Le perçu non aperçu. Comment imaginer la cécité? Même les yeux clos ne la figurent pas puisque nous voyons, dans la pénombre, tout ce que nous avons déjà vu. Et les paupières fermées n'empêchent pas l'éblouissement de la foudre. A préciser qu'on ne distingue pas ce qui se passe et intervient entre l'impression de la rétine et l'image perçue. Comme l'a dit Valéry: " Nous voyons au moyen de ce que nous ne voyons pas, quelques millimètres carrés sur une surface concave." Mais, en l'occurrence, il ne s'agit pas de regard ni de vision normale, pas de cette petite calotte sensible et réceptrice, pas de ce faisceau de lumière rétréci pour s'épanouir cérébralement en images, mais de cette obscurité de l'aveugle, de ces ténèbres intérieures que l'écarquillement des yeux ne modifie pas, mais bien l'avidité des sons, la dilatation du tact. On dit que la puissance de l'homme est dans le regard, dans l'angle, le mouvement, la fixité, l'adéquation, l'indépendance conservée de son regard, dans tout ce qui le fait centre. Des yeux qui ne laissent rien perdre et qui permettent ce qu'on ose appeler l'aveugle confiance dans les choses!
La cécité, les voyants ne peuvent la concevoir. Rappelons-leur alors tout ce qui exige l'obscurité et le chaos primordial pour être enfanté, l'absolu de la nuit de l'espace, le ventre maternel, la noire grotte de Platon, le flux de la pensée, le rêve et le somnambulisme. Et que ce que nous recevons des sens, ce n'est pas le mode extérieur, mais de quoi nous faire un monde extérieur, d'être contenu et contenant, construction de l'esprit et du corps, conscience de soi et des autres.
J'ai rencontré, à Prague, des enfants aveugles qui photographient ce qu'ils n'ont jamais vu et ne verront pas. Ils restituent la lumière dont ils ne savent rien. Ils transcrivent un monde qui les environne et les pénètre. Ils se meuvent comme sous la surface de l'eau où n'arrive pas la clarté du jour, mais ils y nagent avec une aisance qui stupéfie et un bonheur évident. Leurs images (mais le mot n'est pas adéquat) sont des reflets de sons et de surface tactile, des plans de leur profondeur sensorielle, des abîmes d'évidence.
Voir beaucoup c'est, dit-on, cesser de voir et passer du voir au savoir sans arrêt. Alors que, pour nous, l'abus multiplié de la vue aboutit au papillonnement mental et à cette surabondance qui annule la réflexion, la cécité entraîne ce qu'il faut bien appeler la vision concentrée, la révélation de la pensée, l'éclat intérieur.

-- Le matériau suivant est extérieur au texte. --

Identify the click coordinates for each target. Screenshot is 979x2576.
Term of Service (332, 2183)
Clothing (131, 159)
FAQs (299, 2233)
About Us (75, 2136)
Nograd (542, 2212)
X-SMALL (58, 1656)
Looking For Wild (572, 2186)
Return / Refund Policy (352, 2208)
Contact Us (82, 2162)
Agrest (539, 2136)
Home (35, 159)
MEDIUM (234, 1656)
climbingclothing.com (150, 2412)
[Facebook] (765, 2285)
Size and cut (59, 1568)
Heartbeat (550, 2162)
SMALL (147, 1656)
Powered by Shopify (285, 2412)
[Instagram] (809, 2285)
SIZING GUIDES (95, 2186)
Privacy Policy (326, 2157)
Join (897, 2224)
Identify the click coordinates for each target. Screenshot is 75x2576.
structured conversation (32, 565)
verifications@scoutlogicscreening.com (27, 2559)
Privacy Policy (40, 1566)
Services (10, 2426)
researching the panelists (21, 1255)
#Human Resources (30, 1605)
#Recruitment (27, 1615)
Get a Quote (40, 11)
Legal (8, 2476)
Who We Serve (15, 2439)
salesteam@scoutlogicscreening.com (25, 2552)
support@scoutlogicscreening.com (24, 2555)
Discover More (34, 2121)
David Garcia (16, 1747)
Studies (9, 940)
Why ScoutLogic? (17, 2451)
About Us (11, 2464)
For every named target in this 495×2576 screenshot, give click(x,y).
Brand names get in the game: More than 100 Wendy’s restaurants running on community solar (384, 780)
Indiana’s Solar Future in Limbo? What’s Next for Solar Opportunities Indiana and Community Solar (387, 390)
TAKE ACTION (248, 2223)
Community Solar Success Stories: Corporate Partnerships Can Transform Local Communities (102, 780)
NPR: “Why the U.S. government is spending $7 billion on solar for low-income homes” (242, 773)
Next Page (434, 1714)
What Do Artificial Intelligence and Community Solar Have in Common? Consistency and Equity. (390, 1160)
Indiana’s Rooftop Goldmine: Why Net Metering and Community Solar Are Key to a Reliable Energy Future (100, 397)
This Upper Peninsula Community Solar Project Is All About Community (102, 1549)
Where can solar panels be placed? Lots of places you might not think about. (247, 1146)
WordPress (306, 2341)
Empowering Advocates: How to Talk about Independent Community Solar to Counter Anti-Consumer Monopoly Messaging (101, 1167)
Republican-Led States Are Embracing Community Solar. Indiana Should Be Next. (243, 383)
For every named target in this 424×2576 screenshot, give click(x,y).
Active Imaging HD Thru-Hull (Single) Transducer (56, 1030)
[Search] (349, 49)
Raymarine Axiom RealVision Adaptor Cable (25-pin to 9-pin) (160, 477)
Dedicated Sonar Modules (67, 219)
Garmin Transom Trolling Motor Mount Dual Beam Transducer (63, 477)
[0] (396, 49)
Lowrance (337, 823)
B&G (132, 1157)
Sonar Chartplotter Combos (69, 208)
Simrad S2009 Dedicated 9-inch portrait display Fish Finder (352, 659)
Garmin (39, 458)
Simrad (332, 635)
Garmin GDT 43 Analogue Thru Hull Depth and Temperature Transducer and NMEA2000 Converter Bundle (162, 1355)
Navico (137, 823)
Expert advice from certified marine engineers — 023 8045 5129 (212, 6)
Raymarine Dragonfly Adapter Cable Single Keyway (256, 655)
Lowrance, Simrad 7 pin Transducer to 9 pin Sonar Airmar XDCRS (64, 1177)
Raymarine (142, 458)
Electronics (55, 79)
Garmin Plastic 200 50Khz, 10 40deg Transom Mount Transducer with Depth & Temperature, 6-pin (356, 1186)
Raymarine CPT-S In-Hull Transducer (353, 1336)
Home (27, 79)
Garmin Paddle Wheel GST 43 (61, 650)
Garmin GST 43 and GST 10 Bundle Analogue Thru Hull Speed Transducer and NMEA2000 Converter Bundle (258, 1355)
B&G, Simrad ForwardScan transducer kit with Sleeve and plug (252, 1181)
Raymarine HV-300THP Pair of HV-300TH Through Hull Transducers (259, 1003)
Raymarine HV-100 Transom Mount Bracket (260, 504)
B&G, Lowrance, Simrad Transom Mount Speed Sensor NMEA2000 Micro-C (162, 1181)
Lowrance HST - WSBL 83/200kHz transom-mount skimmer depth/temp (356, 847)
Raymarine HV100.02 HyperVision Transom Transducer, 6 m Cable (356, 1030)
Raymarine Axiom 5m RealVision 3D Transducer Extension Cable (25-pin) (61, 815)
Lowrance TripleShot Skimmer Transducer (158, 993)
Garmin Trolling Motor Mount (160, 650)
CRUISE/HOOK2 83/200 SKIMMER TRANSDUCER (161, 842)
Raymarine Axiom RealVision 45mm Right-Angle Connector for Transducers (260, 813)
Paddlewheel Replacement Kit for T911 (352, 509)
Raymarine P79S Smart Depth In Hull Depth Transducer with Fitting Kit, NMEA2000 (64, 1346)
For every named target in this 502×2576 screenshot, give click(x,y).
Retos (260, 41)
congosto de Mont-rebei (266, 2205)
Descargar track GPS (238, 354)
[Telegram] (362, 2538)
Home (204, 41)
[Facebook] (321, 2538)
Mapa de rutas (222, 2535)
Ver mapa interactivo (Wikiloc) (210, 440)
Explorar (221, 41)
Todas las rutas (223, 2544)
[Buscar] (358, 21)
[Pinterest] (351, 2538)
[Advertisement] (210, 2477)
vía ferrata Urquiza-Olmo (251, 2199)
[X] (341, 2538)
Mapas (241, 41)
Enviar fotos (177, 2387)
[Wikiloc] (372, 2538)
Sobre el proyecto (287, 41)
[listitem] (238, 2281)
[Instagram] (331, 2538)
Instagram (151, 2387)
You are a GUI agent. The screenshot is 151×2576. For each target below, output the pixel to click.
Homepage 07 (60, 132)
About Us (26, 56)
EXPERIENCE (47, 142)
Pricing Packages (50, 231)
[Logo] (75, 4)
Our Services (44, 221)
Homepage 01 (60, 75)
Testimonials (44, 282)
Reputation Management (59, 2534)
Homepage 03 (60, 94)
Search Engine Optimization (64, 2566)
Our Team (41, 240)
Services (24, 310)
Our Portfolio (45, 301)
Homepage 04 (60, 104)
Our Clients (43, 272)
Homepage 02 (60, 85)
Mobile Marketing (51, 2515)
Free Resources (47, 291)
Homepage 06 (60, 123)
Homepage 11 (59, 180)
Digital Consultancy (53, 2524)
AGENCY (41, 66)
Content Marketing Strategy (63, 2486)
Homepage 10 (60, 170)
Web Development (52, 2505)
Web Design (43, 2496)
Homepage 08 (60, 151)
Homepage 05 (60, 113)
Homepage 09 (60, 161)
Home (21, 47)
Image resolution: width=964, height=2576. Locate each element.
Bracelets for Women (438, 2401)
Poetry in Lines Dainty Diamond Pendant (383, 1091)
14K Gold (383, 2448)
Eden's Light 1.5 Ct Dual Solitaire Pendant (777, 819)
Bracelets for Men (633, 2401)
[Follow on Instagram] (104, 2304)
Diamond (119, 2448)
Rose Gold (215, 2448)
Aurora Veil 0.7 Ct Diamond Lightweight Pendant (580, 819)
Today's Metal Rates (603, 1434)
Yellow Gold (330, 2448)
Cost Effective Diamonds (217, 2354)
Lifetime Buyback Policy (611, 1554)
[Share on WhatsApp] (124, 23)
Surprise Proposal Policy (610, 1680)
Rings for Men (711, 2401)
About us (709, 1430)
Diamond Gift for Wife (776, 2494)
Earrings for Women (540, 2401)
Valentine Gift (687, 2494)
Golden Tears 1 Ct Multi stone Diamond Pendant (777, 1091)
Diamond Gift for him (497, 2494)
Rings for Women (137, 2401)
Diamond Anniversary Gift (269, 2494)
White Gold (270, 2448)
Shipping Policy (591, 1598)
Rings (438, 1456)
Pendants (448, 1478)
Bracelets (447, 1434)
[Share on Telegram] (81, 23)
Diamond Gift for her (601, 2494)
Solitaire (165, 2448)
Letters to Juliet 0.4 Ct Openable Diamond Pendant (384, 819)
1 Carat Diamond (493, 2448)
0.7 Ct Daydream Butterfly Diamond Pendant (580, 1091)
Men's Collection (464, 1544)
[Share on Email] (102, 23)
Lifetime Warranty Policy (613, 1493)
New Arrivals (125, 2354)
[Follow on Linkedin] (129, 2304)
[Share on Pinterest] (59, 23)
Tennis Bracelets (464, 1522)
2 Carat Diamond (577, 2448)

Faire une oeuvre d'art consiste à construire une apparence. Qui déniera à ces enfants de Prague la beauté qu'ils font émerger du fond d'eux-mêmes, qu'ils nous donnent comme une fulgurance de leur clair-obscur, tandis qu'ils nous renvoient à notre absurde partie de colin-maillard télévisuel ?

Charles-Henri Favrod, Le temps de la photographie, Le temps qu'il fait, 2005.